The love/hate thing with Simon Cowell is so funny. He's the meanie, so his approval means *most* of all.
And I hate to think of the art we're missing 'cause real, great actresses either can't get work because of their looks or don't want to open themselves up to media scrutiny by entering the industry.
@Her_royal_Highness: Agreed. If anything, I think sometimes the actions of a person somehow taint a person's looks in the public's eyes.
I had no idea people hated Amy Winehouse. The girl clearly needs help, people. Geez.
Heather would probably make my top 5 hate list. But when I think "celebrities that I hate" I think predominantly of dudes: Dane Cook, Jonah Hill, Kobe Bryant, Jeremy Piven...
I have been victim of the tagged facebook photo, "OMG look at her pimple!" So shallow and hurtful.
I can't say that girls are more vicious. I think they are more open and catty about it. Men hate on womens' apparences, too. It sucks.
@ineffable.me: I don't know if the list would be more balanced in the US. I think what's most noticeable about most of the hated female celebrities (with the possible exception of Amy Winehouse) is that they don't really do anything. They're famous for being involved with someone else who is famous, or for taking their 15 minutes and exploiting it. Three of the five most loved celebrities are sports figures, who do something apart from shop and make reality television shows. I agree that there's a feeling that women can be more openly judged in regards to their appearance, and I constantly get irritated when people discuss Hillary Clinton's or Nancy Pelosi's clothing choices, because no one does that to a man. But it seems like women are also more likely to seek fame and attention, and maybe that plays a role in why they aren't as loved as some male celebrities.
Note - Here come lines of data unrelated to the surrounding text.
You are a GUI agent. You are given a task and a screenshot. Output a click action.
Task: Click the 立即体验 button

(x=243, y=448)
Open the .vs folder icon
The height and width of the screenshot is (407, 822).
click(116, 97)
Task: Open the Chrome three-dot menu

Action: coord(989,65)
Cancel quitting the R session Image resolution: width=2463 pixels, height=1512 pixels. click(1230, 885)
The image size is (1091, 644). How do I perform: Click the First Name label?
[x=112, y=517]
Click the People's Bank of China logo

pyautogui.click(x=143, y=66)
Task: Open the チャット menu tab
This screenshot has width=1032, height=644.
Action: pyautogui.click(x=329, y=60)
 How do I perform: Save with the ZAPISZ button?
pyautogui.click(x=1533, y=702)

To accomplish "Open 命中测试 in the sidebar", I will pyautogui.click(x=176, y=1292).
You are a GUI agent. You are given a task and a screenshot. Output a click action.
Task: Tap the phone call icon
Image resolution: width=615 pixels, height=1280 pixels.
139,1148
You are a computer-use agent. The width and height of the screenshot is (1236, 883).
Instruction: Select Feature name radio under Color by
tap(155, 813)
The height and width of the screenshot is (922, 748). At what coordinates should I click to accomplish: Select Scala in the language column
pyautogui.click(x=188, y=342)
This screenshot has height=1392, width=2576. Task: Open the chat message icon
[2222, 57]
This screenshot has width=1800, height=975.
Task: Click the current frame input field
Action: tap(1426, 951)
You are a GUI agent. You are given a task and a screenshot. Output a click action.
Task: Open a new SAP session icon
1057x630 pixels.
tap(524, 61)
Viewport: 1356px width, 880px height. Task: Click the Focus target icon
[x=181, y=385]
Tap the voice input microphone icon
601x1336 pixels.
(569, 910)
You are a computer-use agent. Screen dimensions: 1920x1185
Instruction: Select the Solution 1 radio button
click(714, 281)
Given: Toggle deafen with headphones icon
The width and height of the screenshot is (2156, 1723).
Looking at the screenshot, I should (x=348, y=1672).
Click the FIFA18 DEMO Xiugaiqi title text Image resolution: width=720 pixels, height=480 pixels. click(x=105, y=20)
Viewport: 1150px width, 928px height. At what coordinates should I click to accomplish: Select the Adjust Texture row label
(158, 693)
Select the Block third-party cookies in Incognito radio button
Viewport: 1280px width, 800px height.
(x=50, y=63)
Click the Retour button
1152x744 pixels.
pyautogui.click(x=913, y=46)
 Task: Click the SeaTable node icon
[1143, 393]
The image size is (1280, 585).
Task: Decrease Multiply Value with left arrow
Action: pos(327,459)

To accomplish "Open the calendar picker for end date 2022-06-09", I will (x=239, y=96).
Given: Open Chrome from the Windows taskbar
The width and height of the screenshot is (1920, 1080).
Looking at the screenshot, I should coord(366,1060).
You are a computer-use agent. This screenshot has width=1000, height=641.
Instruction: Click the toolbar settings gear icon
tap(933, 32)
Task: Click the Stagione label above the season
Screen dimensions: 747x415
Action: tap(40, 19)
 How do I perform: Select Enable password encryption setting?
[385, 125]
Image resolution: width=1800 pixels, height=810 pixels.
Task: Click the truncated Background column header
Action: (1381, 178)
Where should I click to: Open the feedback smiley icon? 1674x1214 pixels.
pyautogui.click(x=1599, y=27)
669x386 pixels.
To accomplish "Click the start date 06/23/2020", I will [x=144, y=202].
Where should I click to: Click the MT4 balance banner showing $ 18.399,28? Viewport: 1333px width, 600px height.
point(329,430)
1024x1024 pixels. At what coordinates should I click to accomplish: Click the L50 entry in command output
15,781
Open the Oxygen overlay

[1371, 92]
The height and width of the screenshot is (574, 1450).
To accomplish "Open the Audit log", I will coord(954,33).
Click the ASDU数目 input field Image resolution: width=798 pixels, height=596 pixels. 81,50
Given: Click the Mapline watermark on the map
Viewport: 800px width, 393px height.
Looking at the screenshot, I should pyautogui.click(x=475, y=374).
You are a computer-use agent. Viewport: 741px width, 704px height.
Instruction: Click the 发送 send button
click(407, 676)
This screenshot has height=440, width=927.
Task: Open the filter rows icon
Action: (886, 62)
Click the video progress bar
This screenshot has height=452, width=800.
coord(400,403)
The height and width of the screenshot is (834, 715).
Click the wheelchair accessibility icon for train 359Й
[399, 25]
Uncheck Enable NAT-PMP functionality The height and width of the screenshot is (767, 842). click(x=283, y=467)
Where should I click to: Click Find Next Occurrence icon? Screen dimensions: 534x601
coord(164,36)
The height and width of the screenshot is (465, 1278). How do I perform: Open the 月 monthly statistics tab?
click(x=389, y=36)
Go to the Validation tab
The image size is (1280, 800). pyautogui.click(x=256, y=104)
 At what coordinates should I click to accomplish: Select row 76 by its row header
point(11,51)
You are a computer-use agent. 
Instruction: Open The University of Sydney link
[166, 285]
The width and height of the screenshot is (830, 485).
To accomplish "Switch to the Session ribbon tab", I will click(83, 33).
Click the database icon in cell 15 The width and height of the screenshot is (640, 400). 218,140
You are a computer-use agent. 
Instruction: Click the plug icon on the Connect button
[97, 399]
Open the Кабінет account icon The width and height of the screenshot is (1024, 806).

Man, even when you put the opinion of women on other women in a vacuum (to eliminate external male influence), you still bring each other down. What the hell.
Me? By all rights, I should hate Christian Bale. I will never be famous like him. I will never look like the living Adonis he is. I am nothing like him and never will be, and his very existence mocks my wasted life.
But he's Batman. And he destroys any notion of heterosexuality I have (what term could I use here for that? You girls have lezebel, would I be...gayzebel? Homozebel?).